For the components that I test, I generally use a know circuit that sounds good....

For example, I have some 2n5133's that I have gain tested.  I have an old big muff that is socketed, and will replace the transistor in 2 of the positions, just to make sure noise is not hiding behind a filter of some sort.
If the transistor sounds "good", then I will put it up for sale.

For other items, like the Reticons, I use an old Ross Flanger, and turn up the levels so any noise is going to show up.

Not worth reinventing the wheel, since there are pedals to test out old germaniums readily available, or easily made.

Johnny

PRR

A transistor has two noise sources: voltage noise and current noise.

Both change with operating current.

The noise in biasing resistors can be more than transistor noise.

Meter alone is not ideal.
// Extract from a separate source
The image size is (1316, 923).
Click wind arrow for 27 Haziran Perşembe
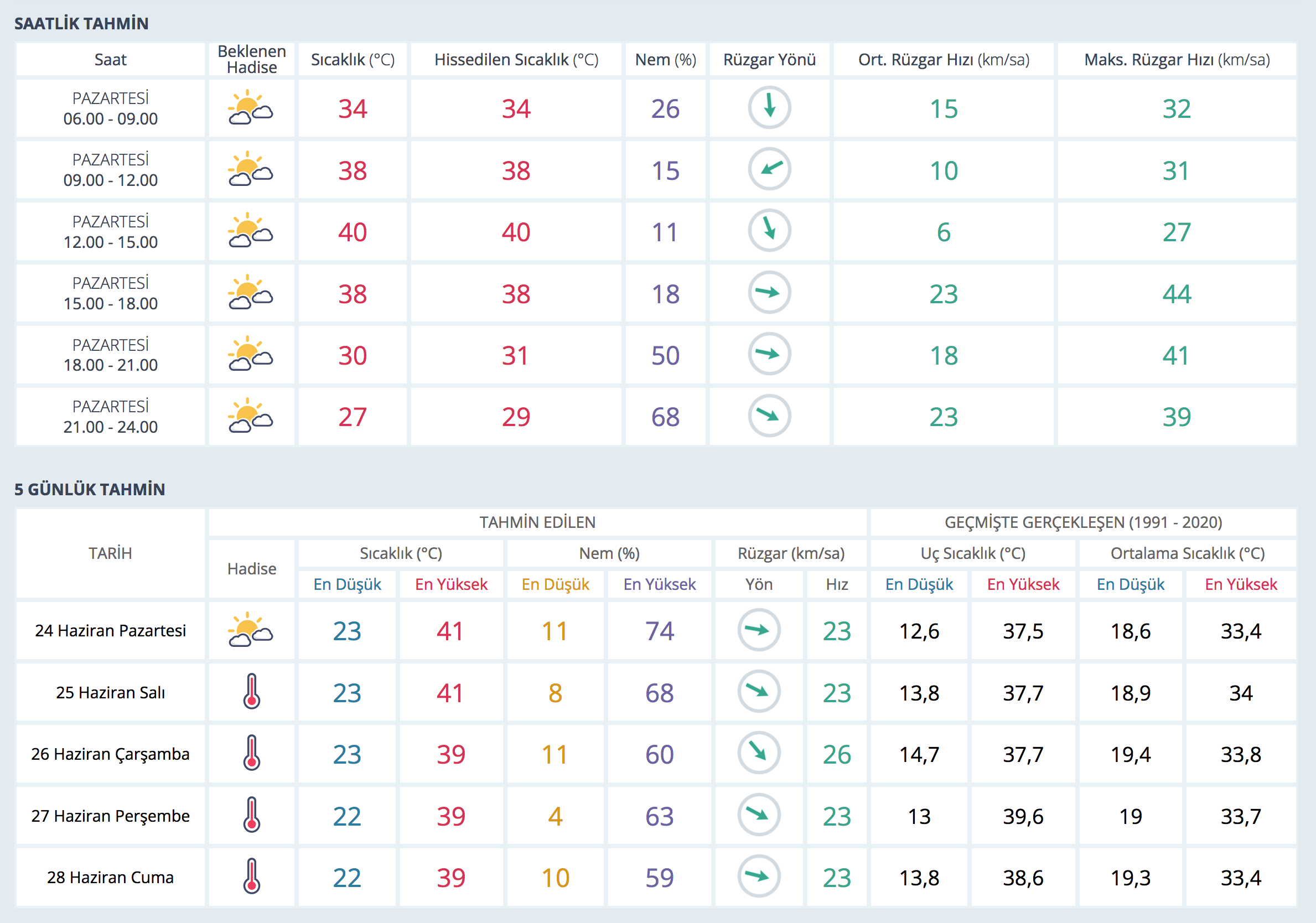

Your ear is most annoyed by 1KHz-5KHz hiss but amplifiers have rising noise at low frequency. In clean Silicon the 1/f noise is small, but dirty Ge can rise below 1KHz or even 5KHz. So you need a human's opinion about hiss-timbre.

My opinion is that you may as well build up a "typical guitar stage" including say 100K resistor where the guitar will go. All shielded. Follow it with enough amplification to hear hiss. Find a "medium volume" on the gain and mark it well. Now roll your devices. You may find a few that are quieter, and probably some that are HISSS!!